Exercise 2.14. Demonstrate that Lem is right. Investigate the
behavior of the system on a variety of arithmetic expressions. Make
some intervals A and B, and use them in computing the expressions A/A
and A/B. You will get the most insight by using intervals whose width
is a small percentage of the center v
[8:21pm] chrisconley:
http://github.com/chrisconley/sicp-exercises/blob/e46bbaf96b12c4b86bd203d0c229c5a66498f178/chapter2/ex2-14.ss
[8:21pm] aamar: http://mibbit.com/pb/ub4Ttt
[8:22pm] ews_ joined the chat room.
[8:22pm] chrisconley: did you guys draw any conclusions from
inestigating?
[8:22pm] nicou: so it's because when there are more operations, the
uncertainty percentage grows
[8:22pm] nicou: error tolerance
[8:23pm] chrisconley: i just got as far as, yeah he's right
[8:23pm] nicou: we could derive some formulas for each operation, I
remember some from chemistry
[8:23pm] nicou: but that's the general idea
[8:23pm] chrisconley: ha, cool
[8:23pm] aamar: I did a little more math and got -- I think -- the
formulas
[8:24pm] Edico left the chat room. ("Leaving")

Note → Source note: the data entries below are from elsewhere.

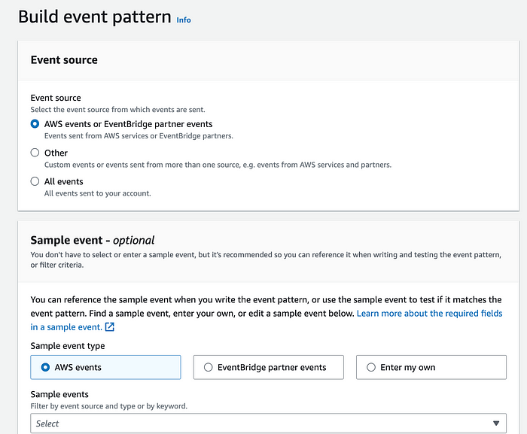Open the Info link beside Build event pattern
The image size is (527, 434).
[x=184, y=20]
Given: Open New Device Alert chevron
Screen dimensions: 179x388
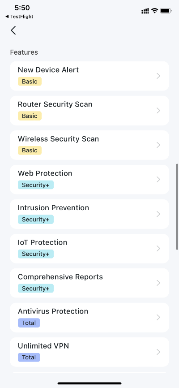Looking at the screenshot, I should pos(159,76).
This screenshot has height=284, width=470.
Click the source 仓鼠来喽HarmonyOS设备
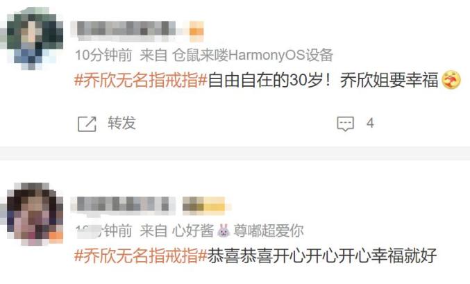pos(253,55)
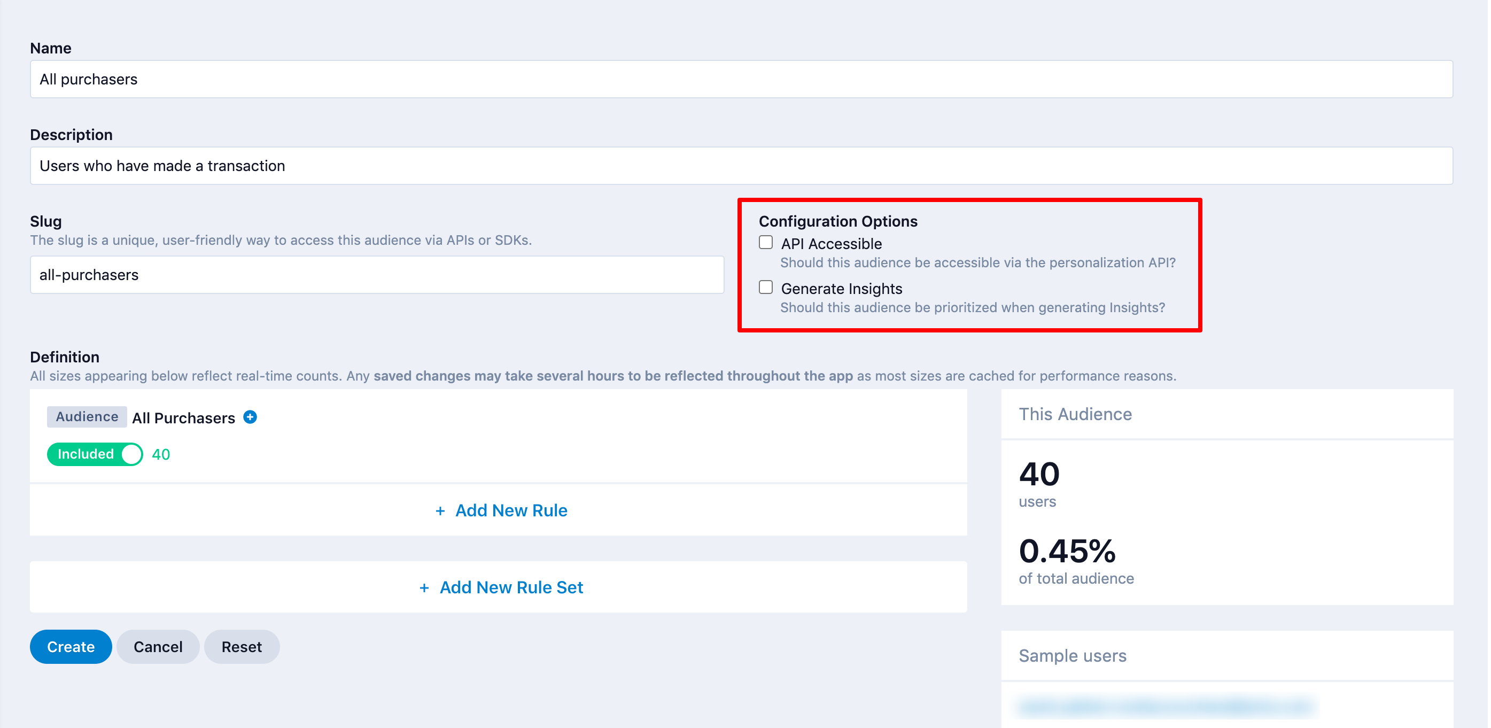
Task: Enable API Accessible checkbox
Action: click(x=765, y=242)
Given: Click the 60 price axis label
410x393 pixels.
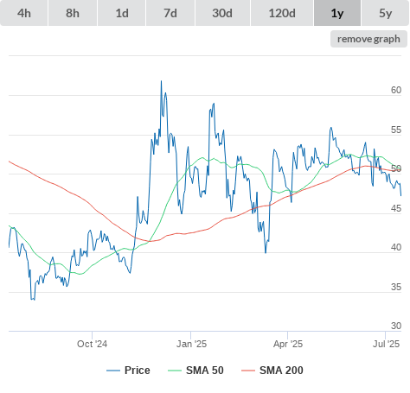Looking at the screenshot, I should [x=396, y=90].
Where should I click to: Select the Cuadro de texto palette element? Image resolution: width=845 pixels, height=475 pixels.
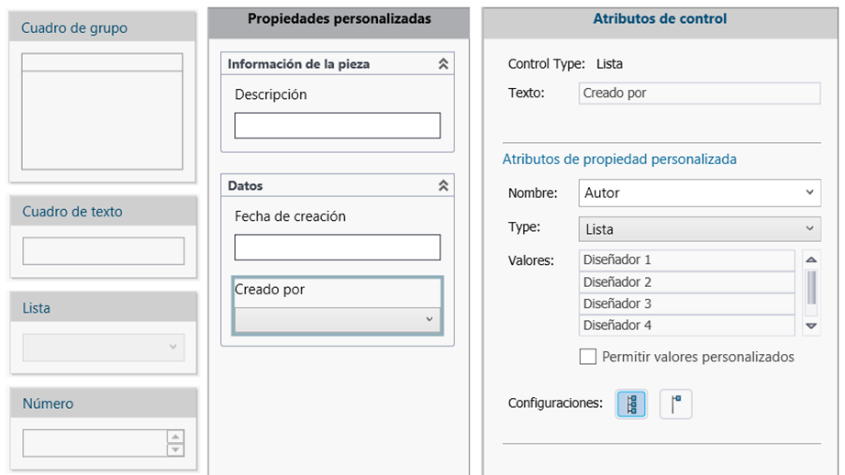[x=104, y=237]
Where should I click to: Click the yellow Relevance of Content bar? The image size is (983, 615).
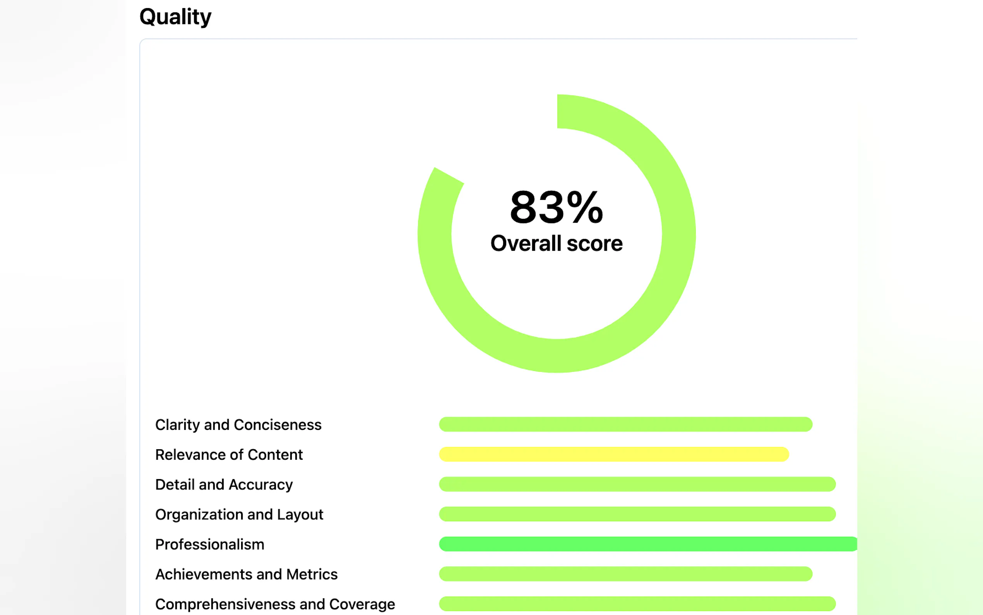point(614,454)
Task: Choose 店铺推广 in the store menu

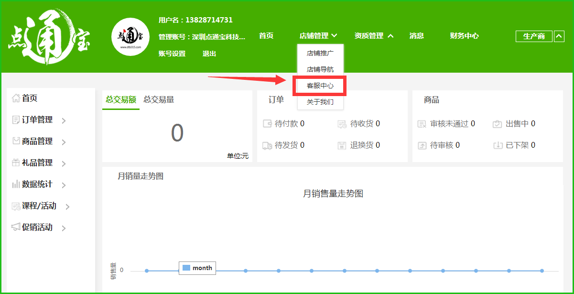Action: click(x=320, y=53)
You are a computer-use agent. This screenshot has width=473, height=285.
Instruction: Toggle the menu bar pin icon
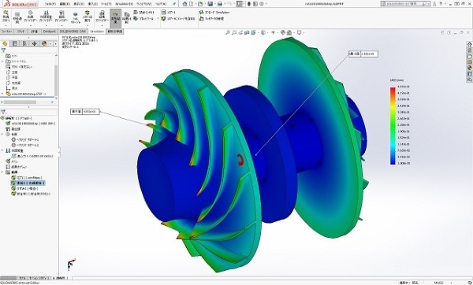pyautogui.click(x=174, y=4)
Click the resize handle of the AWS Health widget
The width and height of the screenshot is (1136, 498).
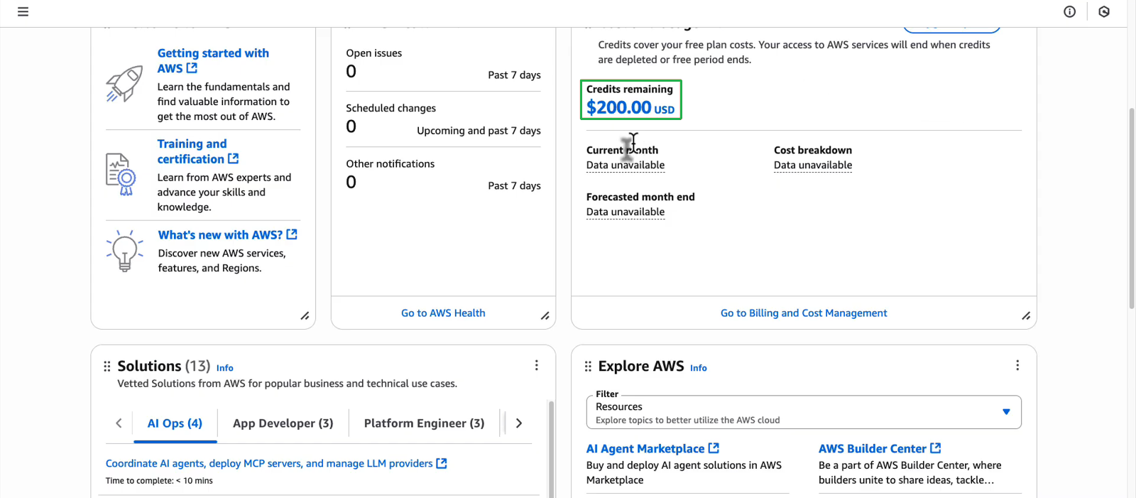coord(545,316)
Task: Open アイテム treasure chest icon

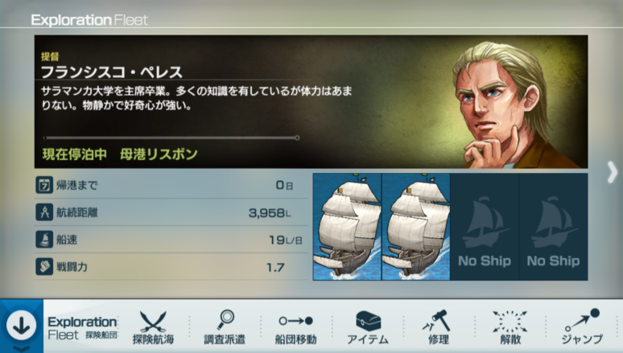Action: pyautogui.click(x=368, y=321)
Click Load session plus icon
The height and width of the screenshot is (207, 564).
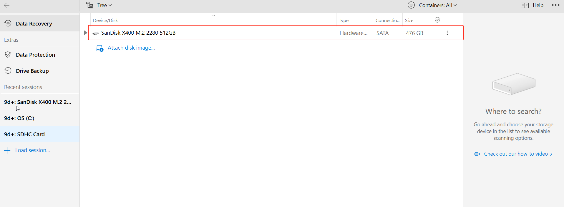click(7, 150)
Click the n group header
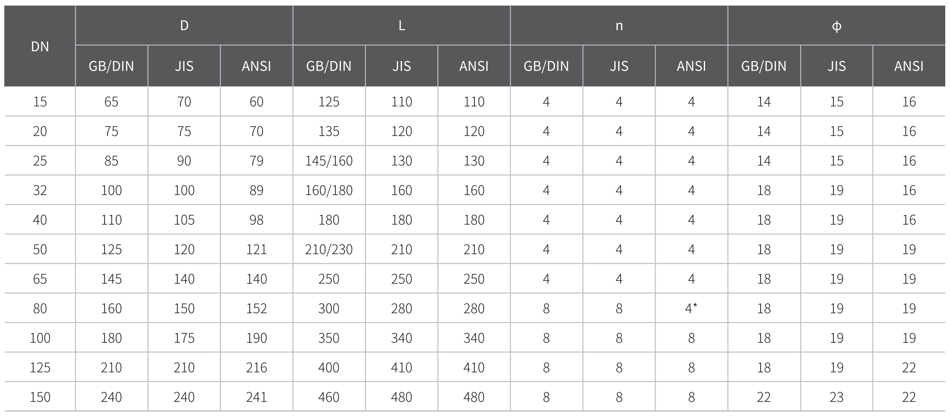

[8:24pm] aamar: they're at the end of my answer above
[8:24pm] aamar: but yes, basically when you do more operations you end
up with larger intervals
[8:24pm] chrisconley: right
[8:24pm] aamar: 2.15 ?
[8:24pm] chrisconley: yeah
[8:24pm] mariorz: hey guys im late
[8:24pm] nicou: I see, yeah 2.15
[8:24pm] aamar: Exercise 2.15. Eva Lu Ator, another user, has also
noticed the different intervals computed by different but
algebraically equivalent expressions. She says that a formula to
compute with intervals using Alyssa's system will produce tighter
error bounds if it can be written in such a form that no variable that
represents an uncertain number is repeated. Thus, she says, par2 is a
``better'' program for parallel resistances tha
[8:25pm] nicou: exactly, that's basically a corollary of the above
[8:25pm] chrisconley:
http://github.com/chrisconley/sicp-exercises/blob/e46bbaf96b12c4b86bd203d0c229c5a66498f178/chapter2/ex2-15.ss
[8:25pm] chrisconley: yeah
[8:25pm] aamar: http://mibbit.com/pb/xyWS7Y
[8:26pm] aamar: Okay, we say the same thing.
[8:26pm] nicou: yes
[8:26pm] mariorz: http://github.com/mariorz/sicp/blob/e34a61d80effdbbbbecb50dfbfc2a11ec9bf4287/2.ss#L508
[8:26pm] chrisconley: hey mariorz!
[8:26pm] nicou: and 2.16 (we are going quite fast here) asks for a
solution to this problem
[8:26pm] • mariorz waves
[8:26pm] aamar: I think the underlying idea is that each R really has
one true value
[8:26pm] aamar: so R - R really should = (0 0)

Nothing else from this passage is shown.